=== SET EXERCISE ===
Write out each line of the rows below as a JSON list of strings, one string per line, with blank lines omitted.

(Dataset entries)
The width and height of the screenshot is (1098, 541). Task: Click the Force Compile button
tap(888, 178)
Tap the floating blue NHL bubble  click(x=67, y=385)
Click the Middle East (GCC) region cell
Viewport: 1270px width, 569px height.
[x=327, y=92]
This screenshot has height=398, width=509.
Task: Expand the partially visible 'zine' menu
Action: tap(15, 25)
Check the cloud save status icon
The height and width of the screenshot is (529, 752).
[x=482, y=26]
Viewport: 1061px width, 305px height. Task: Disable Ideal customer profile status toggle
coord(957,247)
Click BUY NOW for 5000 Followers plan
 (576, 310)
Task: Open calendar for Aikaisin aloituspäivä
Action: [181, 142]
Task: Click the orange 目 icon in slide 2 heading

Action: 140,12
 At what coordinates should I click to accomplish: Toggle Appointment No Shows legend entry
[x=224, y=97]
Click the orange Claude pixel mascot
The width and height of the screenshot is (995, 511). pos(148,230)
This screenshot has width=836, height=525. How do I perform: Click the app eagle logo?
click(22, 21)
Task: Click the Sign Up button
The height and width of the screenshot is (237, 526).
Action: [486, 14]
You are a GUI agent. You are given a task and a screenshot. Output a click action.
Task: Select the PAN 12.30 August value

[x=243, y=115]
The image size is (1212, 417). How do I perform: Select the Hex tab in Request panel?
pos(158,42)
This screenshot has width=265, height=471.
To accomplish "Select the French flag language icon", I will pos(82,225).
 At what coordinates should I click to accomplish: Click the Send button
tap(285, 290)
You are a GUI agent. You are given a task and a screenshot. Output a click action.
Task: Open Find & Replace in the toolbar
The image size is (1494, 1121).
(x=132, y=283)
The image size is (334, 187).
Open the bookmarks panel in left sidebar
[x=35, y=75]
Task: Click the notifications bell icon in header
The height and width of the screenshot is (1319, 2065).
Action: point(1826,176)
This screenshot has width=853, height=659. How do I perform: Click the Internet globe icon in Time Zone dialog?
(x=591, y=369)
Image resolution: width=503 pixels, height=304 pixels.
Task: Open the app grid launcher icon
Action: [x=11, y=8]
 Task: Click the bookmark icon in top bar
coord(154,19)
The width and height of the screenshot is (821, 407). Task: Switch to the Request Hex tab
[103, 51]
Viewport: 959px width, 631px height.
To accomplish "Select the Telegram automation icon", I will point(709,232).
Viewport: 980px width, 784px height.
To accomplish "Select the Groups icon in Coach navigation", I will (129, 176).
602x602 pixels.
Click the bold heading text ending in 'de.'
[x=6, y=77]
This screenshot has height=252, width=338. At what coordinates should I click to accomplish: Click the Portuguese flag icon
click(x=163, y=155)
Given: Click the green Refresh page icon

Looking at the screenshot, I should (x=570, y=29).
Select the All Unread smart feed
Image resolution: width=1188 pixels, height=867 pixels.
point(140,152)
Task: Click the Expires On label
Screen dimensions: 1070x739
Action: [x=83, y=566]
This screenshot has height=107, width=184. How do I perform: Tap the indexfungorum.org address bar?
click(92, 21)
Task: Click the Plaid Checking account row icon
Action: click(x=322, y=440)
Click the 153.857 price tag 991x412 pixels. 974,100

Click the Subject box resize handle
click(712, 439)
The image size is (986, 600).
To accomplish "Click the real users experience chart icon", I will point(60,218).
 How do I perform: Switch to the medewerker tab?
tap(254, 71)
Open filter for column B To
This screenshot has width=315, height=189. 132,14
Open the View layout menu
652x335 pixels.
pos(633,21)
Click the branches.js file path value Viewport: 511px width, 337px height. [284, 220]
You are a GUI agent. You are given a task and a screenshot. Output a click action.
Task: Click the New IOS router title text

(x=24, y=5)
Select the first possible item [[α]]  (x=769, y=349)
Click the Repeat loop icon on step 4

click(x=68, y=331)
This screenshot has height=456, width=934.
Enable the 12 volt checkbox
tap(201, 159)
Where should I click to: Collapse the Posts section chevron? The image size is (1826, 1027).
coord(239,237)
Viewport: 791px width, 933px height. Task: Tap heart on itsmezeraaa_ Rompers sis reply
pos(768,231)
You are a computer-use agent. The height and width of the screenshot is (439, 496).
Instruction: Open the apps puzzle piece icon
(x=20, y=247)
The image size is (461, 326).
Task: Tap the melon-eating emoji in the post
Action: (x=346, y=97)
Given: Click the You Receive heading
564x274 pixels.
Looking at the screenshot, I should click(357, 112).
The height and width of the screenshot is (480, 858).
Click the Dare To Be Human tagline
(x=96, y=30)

=== OUTPUT ===
[
  "The width and height of the screenshot is (1098, 541). Task: Click the Force Compile button",
  "tap(888, 178)",
  "Tap the floating blue NHL bubble  click(x=67, y=385)",
  "Click the Middle East (GCC) region cell",
  "Viewport: 1270px width, 569px height.",
  "[x=327, y=92]",
  "This screenshot has height=398, width=509.",
  "Task: Expand the partially visible 'zine' menu",
  "Action: tap(15, 25)",
  "Check the cloud save status icon",
  "The height and width of the screenshot is (529, 752).",
  "[x=482, y=26]",
  "Viewport: 1061px width, 305px height. Task: Disable Ideal customer profile status toggle",
  "coord(957,247)",
  "Click BUY NOW for 5000 Followers plan",
  " (576, 310)",
  "Task: Open calendar for Aikaisin aloituspäivä",
  "Action: [181, 142]",
  "Task: Click the orange 目 icon in slide 2 heading",
  "Action: 140,12",
  " At what coordinates should I click to accomplish: Toggle Appointment No Shows legend entry",
  "[x=224, y=97]",
  "Click the orange Claude pixel mascot",
  "The width and height of the screenshot is (995, 511). pos(148,230)",
  "This screenshot has width=836, height=525. How do I perform: Click the app eagle logo?",
  "click(22, 21)",
  "Task: Click the Sign Up button",
  "The height and width of the screenshot is (237, 526).",
  "Action: [486, 14]",
  "You are a GUI agent. You are given a task and a screenshot. Output a click action.",
  "Task: Select the PAN 12.30 August value",
  "[x=243, y=115]",
  "The image size is (1212, 417). How do I perform: Select the Hex tab in Request panel?",
  "pos(158,42)",
  "This screenshot has width=265, height=471.",
  "To accomplish \"Select the French flag language icon\", I will pos(82,225).",
  " At what coordinates should I click to accomplish: Click the Send button",
  "tap(285, 290)",
  "You are a GUI agent. You are given a task and a screenshot. Output a click action.",
  "Task: Open Find & Replace in the toolbar",
  "The image size is (1494, 1121).",
  "(x=132, y=283)",
  "The image size is (334, 187).",
  "Open the bookmarks panel in left sidebar",
  "[x=35, y=75]",
  "Task: Click the notifications bell icon in header",
  "The height and width of the screenshot is (1319, 2065).",
  "Action: point(1826,176)",
  "This screenshot has width=853, height=659. How do I perform: Click the Internet globe icon in Time Zone dialog?",
  "(x=591, y=369)",
  "Image resolution: width=503 pixels, height=304 pixels.",
  "Task: Open the app grid launcher icon",
  "Action: [x=11, y=8]",
  " Task: Click the bookmark icon in top bar",
  "coord(154,19)",
  "The width and height of the screenshot is (821, 407). Task: Switch to the Request Hex tab",
  "[103, 51]",
  "Viewport: 959px width, 631px height.",
  "To accomplish \"Select the Telegram automation icon\", I will point(709,232).",
  "Viewport: 980px width, 784px height.",
  "To accomplish \"Select the Groups icon in Coach navigation\", I will (129, 176).",
  "602x602 pixels.",
  "Click the bold heading text ending in 'de.'",
  "[x=6, y=77]",
  "This screenshot has height=252, width=338. At what coordinates should I click to accomplish: Click the Portuguese flag icon",
  "click(x=163, y=155)",
  "Given: Click the green Refresh page icon",
  "Looking at the screenshot, I should (x=570, y=29).",
  "Select the All Unread smart feed",
  "Image resolution: width=1188 pixels, height=867 pixels.",
  "point(140,152)",
  "Task: Click the Expires On label",
  "Screen dimensions: 1070x739",
  "Action: [x=83, y=566]",
  "This screenshot has height=107, width=184. How do I perform: Tap the indexfungorum.org address bar?",
  "click(92, 21)",
  "Task: Click the Plaid Checking account row icon",
  "Action: click(x=322, y=440)",
  "Click the 153.857 price tag 991x412 pixels. 974,100",
  "Click the Subject box resize handle",
  "click(712, 439)",
  "The image size is (986, 600).",
  "To accomplish \"Click the real users experience chart icon\", I will point(60,218).",
  " How do I perform: Switch to the medewerker tab?",
  "tap(254, 71)",
  "Open filter for column B To",
  "This screenshot has width=315, height=189. 132,14",
  "Open the View layout menu",
  "652x335 pixels.",
  "pos(633,21)",
  "Click the branches.js file path value Viewport: 511px width, 337px height. [284, 220]",
  "You are a GUI agent. You are given a task and a screenshot. Output a click action.",
  "Task: Click the New IOS router title text",
  "(x=24, y=5)",
  "Select the first possible item [[α]]  (x=769, y=349)",
  "Click the Repeat loop icon on step 4",
  "click(x=68, y=331)",
  "This screenshot has height=456, width=934.",
  "Enable the 12 volt checkbox",
  "tap(201, 159)",
  "Where should I click to: Collapse the Posts section chevron? The image size is (1826, 1027).",
  "coord(239,237)",
  "Viewport: 791px width, 933px height. Task: Tap heart on itsmezeraaa_ Rompers sis reply",
  "pos(768,231)",
  "You are a computer-use agent. The height and width of the screenshot is (439, 496).",
  "Instruction: Open the apps puzzle piece icon",
  "(x=20, y=247)",
  "The image size is (461, 326).",
  "Task: Tap the melon-eating emoji in the post",
  "Action: (x=346, y=97)",
  "Given: Click the You Receive heading",
  "564x274 pixels.",
  "Looking at the screenshot, I should click(357, 112).",
  "The height and width of the screenshot is (480, 858).",
  "Click the Dare To Be Human tagline",
  "(x=96, y=30)"
]